A lot of people count words as a way of measuring their writing progress.
Although there are stages of the writing process where this is helpful, there are also points in the process where counting words could actually be damaging.
What you measure, affects your process
If you measure the number of words, you are going to prioritize activities which lead to more words on the page. When you are generating new words, focusing on getting more words on the page is your primary goal. Counting words is thus a reasonable measure.
The problem sets in when you confuse the target word count for an article, with the number of words you need to generate initially. It is compounded when you realize that getting those initial words into publishable shape is not going to create measurable progress if your only measure of progress is more words.
Working on your writing for an hour (or a day) and having no new words will feel like a waste of time. Working on your writing and ending up with fewer words than you started with will feel like the opposite of progress.
These negative feelings will make it harder to motivate yourself to sit down and write tomorrow.
Counting words feeds a dangerous myth…
… that good writers don’t need to revise.
Do words that will get edited out later count? Does reducing the word count as you revise constitute progress?
The writing process isn’t just a way to create writing products (like journal articles). It is also a cognitive process that makes your ideas intelligible.
You often need to write a lot of words that will never be published to create a publishable product. If your measure of progress is words added to the document, you may be reluctant to write words you aren’t sure will stay in the document. You may find yourself stopping to find the exact words as your write, stopping the flow of ideas.
If you find yourself incapable of writing at all, check in with yourself about your internal standards for words worthy of being counted.
Try giving yourself permission to write a “really truly awful draft”, in crayon on old newspapers if necessary.
You might also need to do things that don’t look like writing, before you can put words to your ideas: drawing, talking, pacing around while you think. The fact that time spent doing those things does not create words on a page (immediately) does not mean it is not a valuable part of your writing process.
Words don’t really count.
Although in the initial stages of a writing project the primary source of satisfaction is in the intellectual satisfaction of the process, at some stage you want and need to communicate your ideas to others.
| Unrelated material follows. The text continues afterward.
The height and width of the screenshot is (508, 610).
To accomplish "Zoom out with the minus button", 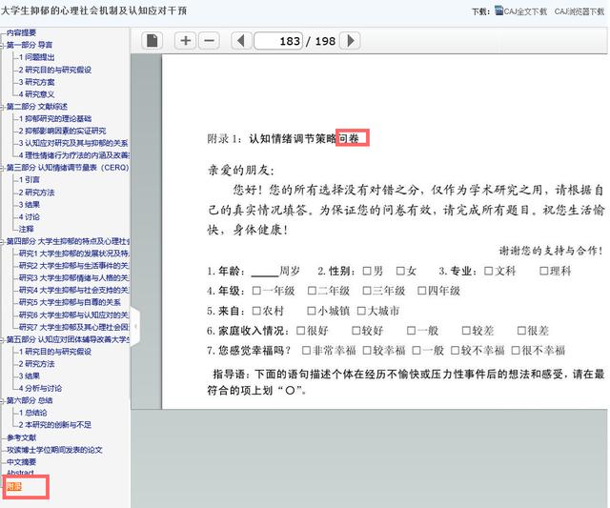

Publications are what communicate those ideas: journal articles, conference papers, books, blog posts, working papers, reports …
If your measure of progress is more words on the page, you may find it difficult to work on your writing project once that work is mainly revision. Without revision, you may write a lot of words, but will publish few. You can write a lot of words and never get anything submitted. Or submit things that don’t get published.
That is demotivating.
Pulling up carrots on a regular basis to measure their growth does not help you grow bigger carrots.
What you need is a writing practice that builds your confidence and trust, and ensures that you work on writing projects through all the stages from the intellectually satisfying development of ideas, through several rounds of revision, to publication.
Measurement may be unnecessary. You can write. You are a writer.
Related Posts:
More on accountability: Pat Thomson, targets, and writing practice
More on accountability: Rachael Cayley, productivity, ethics, and hard work
Thoughts on accountability, deadlines, goals and so on
An earlier version of this post was published March 26, 2013 and edited September 30, 2013. Re-edited: March 15, 2016. Lightly edited again July 2023.
Lyn Bennett says
Word counting is a GREAT way to maintain discipline and focus — for me, it gets the job done. Presumably an experienced academic writer (which everyone with a graduate degree is) won’t be producing words simply for the sake of producing them (i.e., no “All work, and no play makes Jack a dull boy” kinda thing). As you note, there is no need to count words once one gets to the requisite 8,000 (or 100,000 or whatever). Why the caveat, then? Presumably no one would be counting words at that point anyway. Just sayin’. :)
sophylou says
I do a lot of free writing, and I tend to write long and then spend of time cutting/editing to meet a submission’s word count/limit. So, word count is next to useless for me as a productivity measure (time spent works better for me, though I usually write in bursts). So I appreciate this post, and the reminder of what contributes to writing.